Russia has “always” been required to accept the findings of inquiry and provide access to the thousands of samples stored in the laboratory, but “in our view none of this has happened, and therefore there should be no discussion of reinstatement”, the statement said.
“It is for Rusada to be compliant, not for Wada to change its conditions to make Rusada compliant….Clean athletes of the world want to send a clear and simple message; Rusada cannot be declared compliant until all outstanding items in the road map have been completely fulfilled and delivered, new roadmaps and promises are not enough.”
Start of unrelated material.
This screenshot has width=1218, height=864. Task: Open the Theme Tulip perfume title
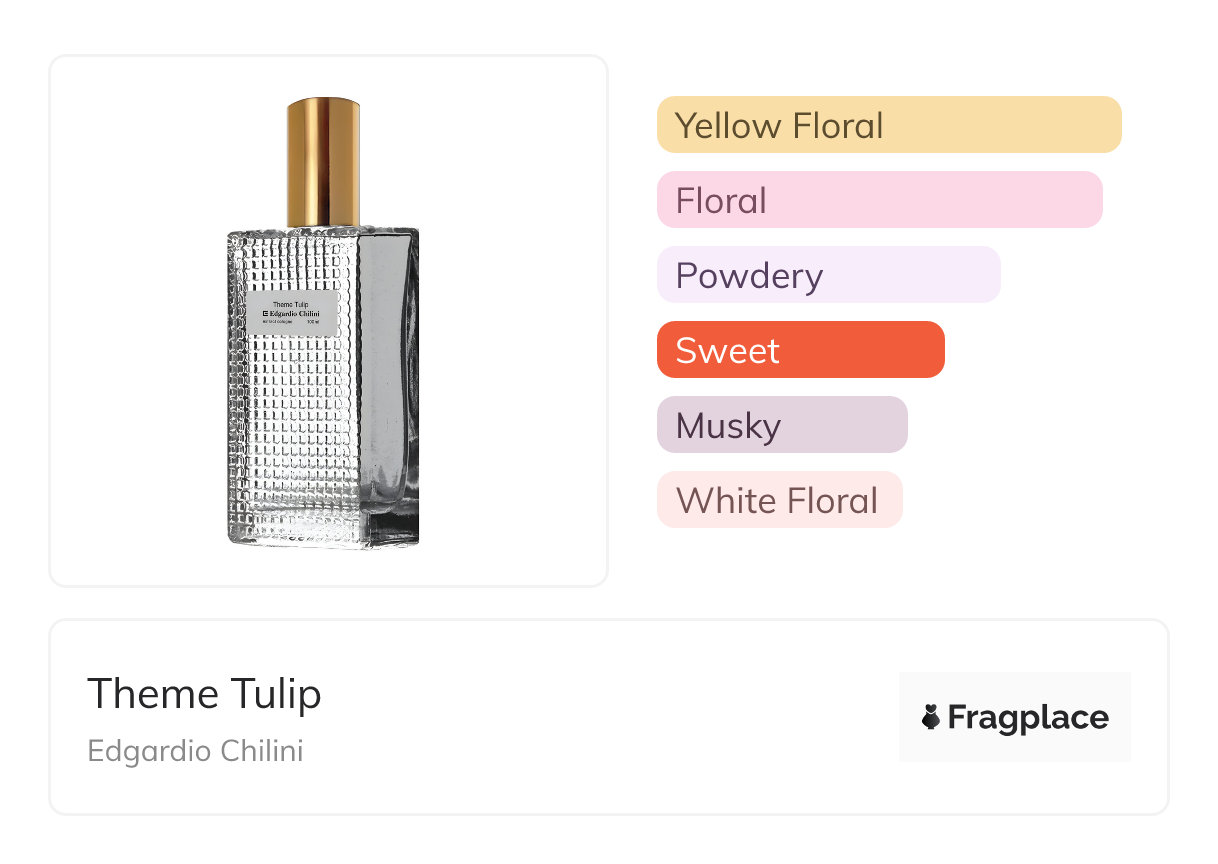[x=205, y=694]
On Saturday, an official, named by Telegraph sources as athletes chief Beckie Scott, resigned after becoming “extremely frustrated” at Wada’s determination to allow Russia’s dramatic return.
Scott, a Canadian former cross-country skiing Olympic champion and chair of the Wada athlete committee, had previously expressed concern that Russia was not being punished severely enough. One source said the committee member was “extremely frustrated by the process and the substantive decision.”
Wada suggested reaching a compromise to lift sanctions against anti-doping agency (Rusada) months ago, it is claimed. The BBC reported Wada’s president Sir Craig Reedie and director general Olivier Niggli wrote a letter to Russia’s sports minister in June saying “this is the most opportune time to deal with the two unresolved conditions”.